**STATED GOAL**
Please rewrite the lines below, replacing "GUI agent" with "screen assistant" wherever it occurs and leaving everything else as it is.

-- start of INFORMATION GIVEN --

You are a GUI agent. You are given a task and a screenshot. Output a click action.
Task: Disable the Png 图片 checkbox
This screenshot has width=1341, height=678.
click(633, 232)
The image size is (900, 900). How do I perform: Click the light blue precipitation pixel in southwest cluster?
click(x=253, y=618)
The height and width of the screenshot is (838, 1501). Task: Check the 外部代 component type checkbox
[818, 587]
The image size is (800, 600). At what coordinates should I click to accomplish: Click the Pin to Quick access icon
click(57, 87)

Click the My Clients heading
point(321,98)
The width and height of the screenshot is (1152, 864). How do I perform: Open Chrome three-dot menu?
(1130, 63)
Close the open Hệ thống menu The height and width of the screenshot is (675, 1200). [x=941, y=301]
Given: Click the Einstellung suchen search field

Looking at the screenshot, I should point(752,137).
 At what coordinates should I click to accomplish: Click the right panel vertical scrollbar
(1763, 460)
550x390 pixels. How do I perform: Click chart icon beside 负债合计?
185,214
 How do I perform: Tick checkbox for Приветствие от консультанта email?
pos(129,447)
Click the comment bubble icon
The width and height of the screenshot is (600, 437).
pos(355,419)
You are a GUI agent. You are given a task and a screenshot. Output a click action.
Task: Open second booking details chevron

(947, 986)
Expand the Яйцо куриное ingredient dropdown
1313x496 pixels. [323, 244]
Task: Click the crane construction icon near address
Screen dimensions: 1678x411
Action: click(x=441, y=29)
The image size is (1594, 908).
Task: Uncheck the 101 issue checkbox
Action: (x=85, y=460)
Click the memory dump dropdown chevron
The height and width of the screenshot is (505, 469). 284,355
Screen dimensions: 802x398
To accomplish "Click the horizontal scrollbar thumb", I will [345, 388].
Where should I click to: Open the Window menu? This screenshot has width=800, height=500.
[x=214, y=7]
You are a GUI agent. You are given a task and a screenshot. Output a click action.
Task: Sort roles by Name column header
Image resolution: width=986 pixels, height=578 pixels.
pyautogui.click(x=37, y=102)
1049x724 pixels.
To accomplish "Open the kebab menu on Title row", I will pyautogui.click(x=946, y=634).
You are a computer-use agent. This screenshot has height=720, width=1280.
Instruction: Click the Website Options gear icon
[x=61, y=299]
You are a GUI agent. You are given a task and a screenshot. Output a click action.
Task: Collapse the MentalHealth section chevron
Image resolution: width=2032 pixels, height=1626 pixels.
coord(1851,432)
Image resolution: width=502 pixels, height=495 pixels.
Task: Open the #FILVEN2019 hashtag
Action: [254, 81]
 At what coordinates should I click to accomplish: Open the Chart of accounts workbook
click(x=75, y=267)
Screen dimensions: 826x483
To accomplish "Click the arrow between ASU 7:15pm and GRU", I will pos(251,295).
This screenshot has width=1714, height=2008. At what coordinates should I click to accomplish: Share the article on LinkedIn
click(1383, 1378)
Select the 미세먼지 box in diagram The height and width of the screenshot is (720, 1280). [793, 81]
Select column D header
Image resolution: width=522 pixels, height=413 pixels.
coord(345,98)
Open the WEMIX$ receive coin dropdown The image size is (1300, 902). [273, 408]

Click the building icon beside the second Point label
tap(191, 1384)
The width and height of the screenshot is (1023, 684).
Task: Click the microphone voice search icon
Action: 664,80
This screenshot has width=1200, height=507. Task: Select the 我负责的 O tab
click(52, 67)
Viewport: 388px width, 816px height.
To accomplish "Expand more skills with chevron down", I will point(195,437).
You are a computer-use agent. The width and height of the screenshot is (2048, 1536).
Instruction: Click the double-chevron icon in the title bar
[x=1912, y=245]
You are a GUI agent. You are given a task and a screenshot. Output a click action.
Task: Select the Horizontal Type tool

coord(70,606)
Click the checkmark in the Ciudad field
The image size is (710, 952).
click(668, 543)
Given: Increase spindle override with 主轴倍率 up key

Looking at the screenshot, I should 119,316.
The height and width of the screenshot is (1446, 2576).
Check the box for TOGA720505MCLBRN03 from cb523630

-- end of INFORMATION GIVEN --

**RESULT OF THE TASK**
You are a screen assistant. You are given a task and a screenshot. Output a click action.
Task: Disable the Png 图片 checkbox
This screenshot has width=1341, height=678.
click(633, 232)
The image size is (900, 900). How do I perform: Click the light blue precipitation pixel in southwest cluster?
click(x=253, y=618)
The height and width of the screenshot is (838, 1501). Task: Check the 外部代 component type checkbox
[818, 587]
The image size is (800, 600). At what coordinates should I click to accomplish: Click the Pin to Quick access icon
click(57, 87)

Click the My Clients heading
point(321,98)
The width and height of the screenshot is (1152, 864). How do I perform: Open Chrome three-dot menu?
(1130, 63)
Close the open Hệ thống menu The height and width of the screenshot is (675, 1200). [x=941, y=301]
Given: Click the Einstellung suchen search field

Looking at the screenshot, I should point(752,137).
 At what coordinates should I click to accomplish: Click the right panel vertical scrollbar
(1763, 460)
550x390 pixels. How do I perform: Click chart icon beside 负债合计?
185,214
 How do I perform: Tick checkbox for Приветствие от консультанта email?
pos(129,447)
Click the comment bubble icon
The width and height of the screenshot is (600, 437).
pos(355,419)
You are a screen assistant. You are given a task and a screenshot. Output a click action.
Task: Open second booking details chevron

(947, 986)
Expand the Яйцо куриное ingredient dropdown
1313x496 pixels. [323, 244]
Task: Click the crane construction icon near address
Screen dimensions: 1678x411
Action: click(x=441, y=29)
The image size is (1594, 908).
Task: Uncheck the 101 issue checkbox
Action: (x=85, y=460)
Click the memory dump dropdown chevron
The height and width of the screenshot is (505, 469). 284,355
Screen dimensions: 802x398
To accomplish "Click the horizontal scrollbar thumb", I will [345, 388].
Where should I click to: Open the Window menu? This screenshot has width=800, height=500.
[x=214, y=7]
You are a screen assistant. You are given a task and a screenshot. Output a click action.
Task: Sort roles by Name column header
Image resolution: width=986 pixels, height=578 pixels.
pyautogui.click(x=37, y=102)
1049x724 pixels.
To accomplish "Open the kebab menu on Title row", I will pyautogui.click(x=946, y=634).
You are a computer-use agent. This screenshot has height=720, width=1280.
Instruction: Click the Website Options gear icon
[x=61, y=299]
You are a screen assistant. You are given a task and a screenshot. Output a click action.
Task: Collapse the MentalHealth section chevron
Image resolution: width=2032 pixels, height=1626 pixels.
coord(1851,432)
Image resolution: width=502 pixels, height=495 pixels.
Task: Open the #FILVEN2019 hashtag
Action: [254, 81]
 At what coordinates should I click to accomplish: Open the Chart of accounts workbook
click(x=75, y=267)
Screen dimensions: 826x483
To accomplish "Click the arrow between ASU 7:15pm and GRU", I will pos(251,295).
This screenshot has width=1714, height=2008. At what coordinates should I click to accomplish: Share the article on LinkedIn
click(1383, 1378)
Select the 미세먼지 box in diagram The height and width of the screenshot is (720, 1280). [793, 81]
Select column D header
Image resolution: width=522 pixels, height=413 pixels.
coord(345,98)
Open the WEMIX$ receive coin dropdown The image size is (1300, 902). [273, 408]

Click the building icon beside the second Point label
tap(191, 1384)
The width and height of the screenshot is (1023, 684).
Task: Click the microphone voice search icon
Action: 664,80
This screenshot has width=1200, height=507. Task: Select the 我负责的 O tab
click(52, 67)
Viewport: 388px width, 816px height.
To accomplish "Expand more skills with chevron down", I will point(195,437).
You are a computer-use agent. The width and height of the screenshot is (2048, 1536).
Instruction: Click the double-chevron icon in the title bar
[x=1912, y=245]
You are a screen assistant. You are given a task and a screenshot. Output a click action.
Task: Select the Horizontal Type tool

coord(70,606)
Click the checkmark in the Ciudad field
The image size is (710, 952).
click(668, 543)
Given: Increase spindle override with 主轴倍率 up key

Looking at the screenshot, I should 119,316.
The height and width of the screenshot is (1446, 2576).
Check the box for TOGA720505MCLBRN03 from cb523630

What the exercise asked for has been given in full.